### SET TASK 1
Turn the rows in Block 1 below into a numbered list. Skip blank lines and leave the pictures out.

* BEGIN PAGE TEXT *

# A few questions....



## BikerBabe (Jun 14, 2009)

I opened the boxes and gave all parts a soap-and-water-wash, just to be safe. Rinsed thoroughly and dried them gently with some tissue.
And then I started thinking:
The Bf-109 and the Luftwaffe guys are the same size...wouldn't it be nice to make some kind of...I don't know what you call it in english, a kinda landscape scene with a bit of field runway for the plane, some kind of hangar or something, and the crew standing by or doing whatever they're doing?
Hmmm! *thinks*
Right now I'm just concentrating on painting and assembling the plane and the crew guys, but what will I need to start making a little scene like that one? 
I've never made something like it before, and I think it could be fun.


----------



## Catch22 (Jun 14, 2009)

Diorama. 

For the base of it, you'll need some MDF board as it's sturdy but light. As for grass or landscape stuff, a good place to start is actually looking at model train environment items, as they're pre-made. They also tend to be kinda pricy though.


----------



## Lucky13 (Jun 15, 2009)

Yeah! Go for it, do a small diorama for the '109! I'm sure that there are plenty of people that'll jump in and help you out!


----------



## Wayne Little (Jun 15, 2009)

OY....Terry....your presence is required, front and centre mate!


----------



## Lucky13 (Jun 15, 2009)

Hey Terry! Someone's left a bottle of single malt whisky here....yours?


----------



## BikerBabe (Jun 15, 2009)

...æeh...my guess is that aforementioned Terry is the forum specialist on dioramas, or what?


----------



## muller (Jun 15, 2009)

BikerBabe said:


> ...æeh...my guess is that aforementioned Terry is the forum specialist on dioramas, or what?



You got that right BB! Check this out. http://www.ww2aircraft.net/forum/building-questions-tutorials-guidebooks/diorama-guide-part-one-15796.html


----------



## Lucky13 (Jun 15, 2009)

He's somewhat of a top dog on the subject you could say....


----------



## Wayne Little (Jun 16, 2009)

That sorta covers it......


----------



## Wurger (Jun 16, 2009)

Yep..


----------



## Airframes (Jun 16, 2009)

I say! Rather embarrassed now, what!?

* END PAGE TEXT *
* BEGIN TASK DATA *

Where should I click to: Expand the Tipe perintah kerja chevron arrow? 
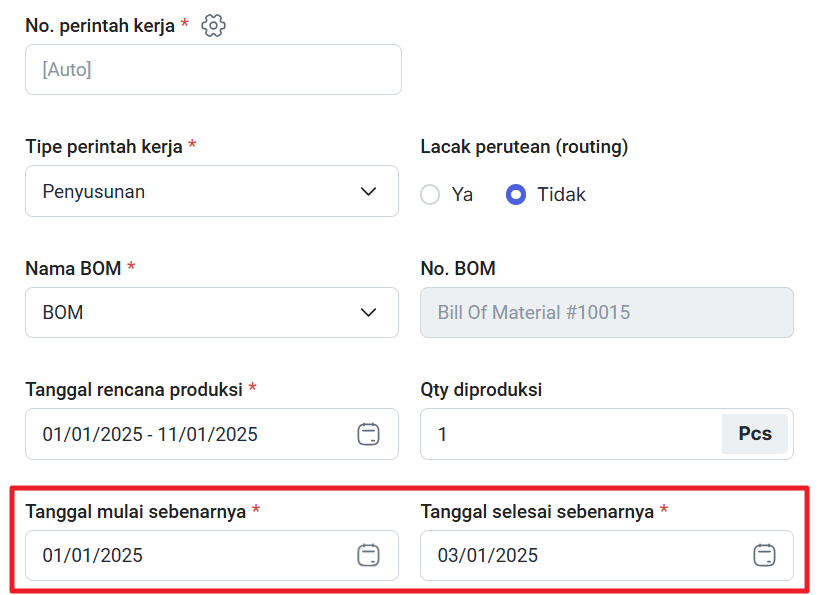(368, 191)
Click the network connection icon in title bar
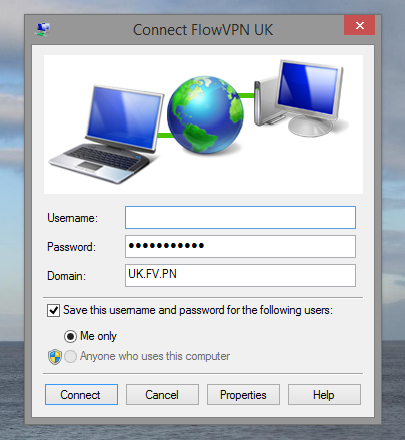Image resolution: width=405 pixels, height=440 pixels. pos(43,30)
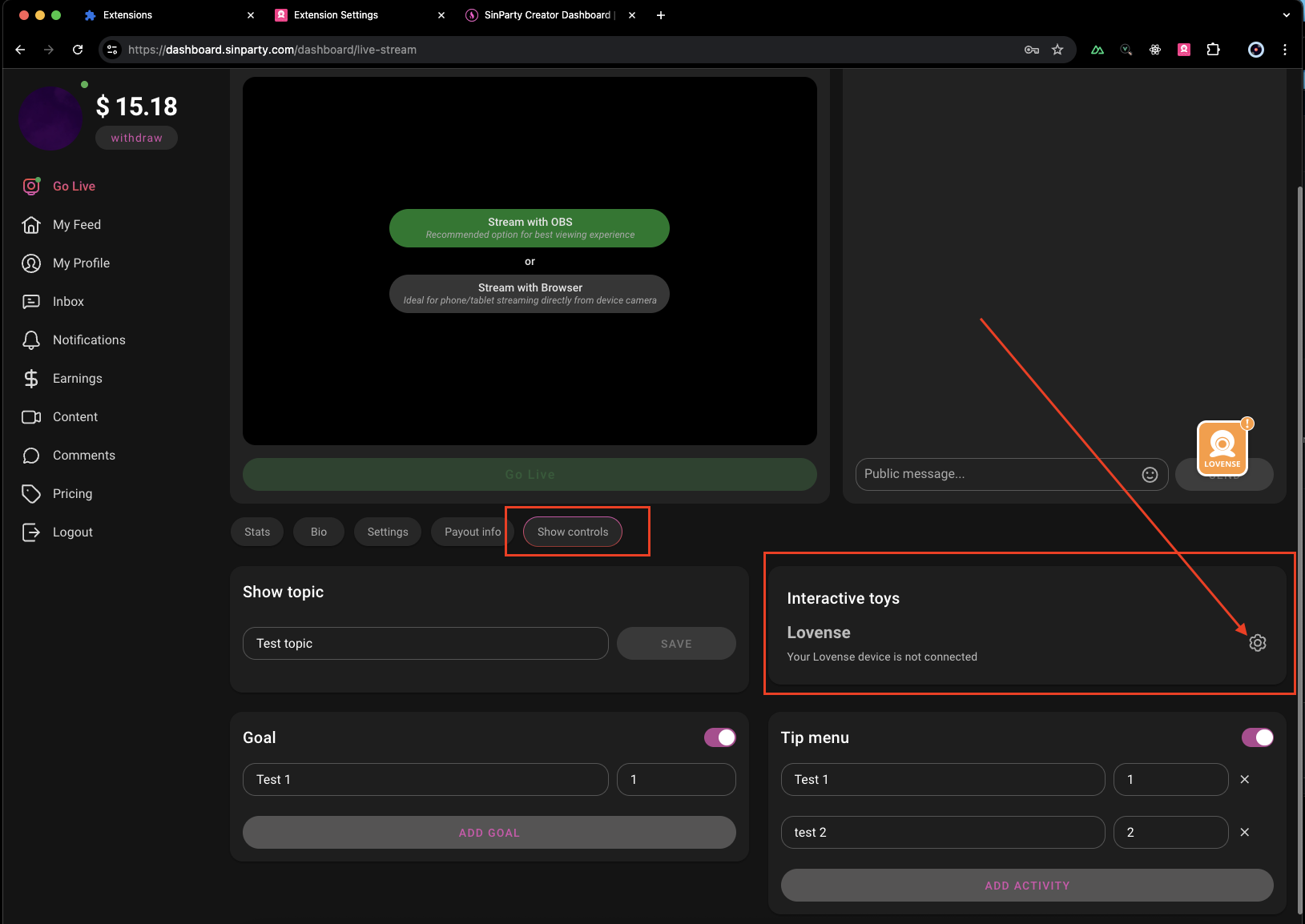Open the Chrome three-dot menu
The image size is (1305, 924).
click(1285, 50)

* END TASK DATA *

### SET TASK 2
Do these statements agree with the diorama thread? Answer yes or no for each, and quote the deciding words from the thread. (a) Catch22 recommends MDF board for the base because it is sturdy but light. (b) BikerBabe dried the parts with a hair dryer after washing them. (c) Catch22 describes model train environment items as inexpensive.

### OUTPUT 1
1. Where should I click to: Expand the Tipe perintah kerja chevron arrow? 
2. (368, 191)
3. Click the network connection icon in title bar
4. Image resolution: width=405 pixels, height=440 pixels. pos(43,30)
5. Open the Chrome three-dot menu
6. The image size is (1305, 924).
7. click(1285, 50)

### OUTPUT 2
(a) Yes: "you'll need some MDF board as it's sturdy but light"
(b) No: "dried them gently with some tissue"
(c) No: "They also tend to be kinda pricy though."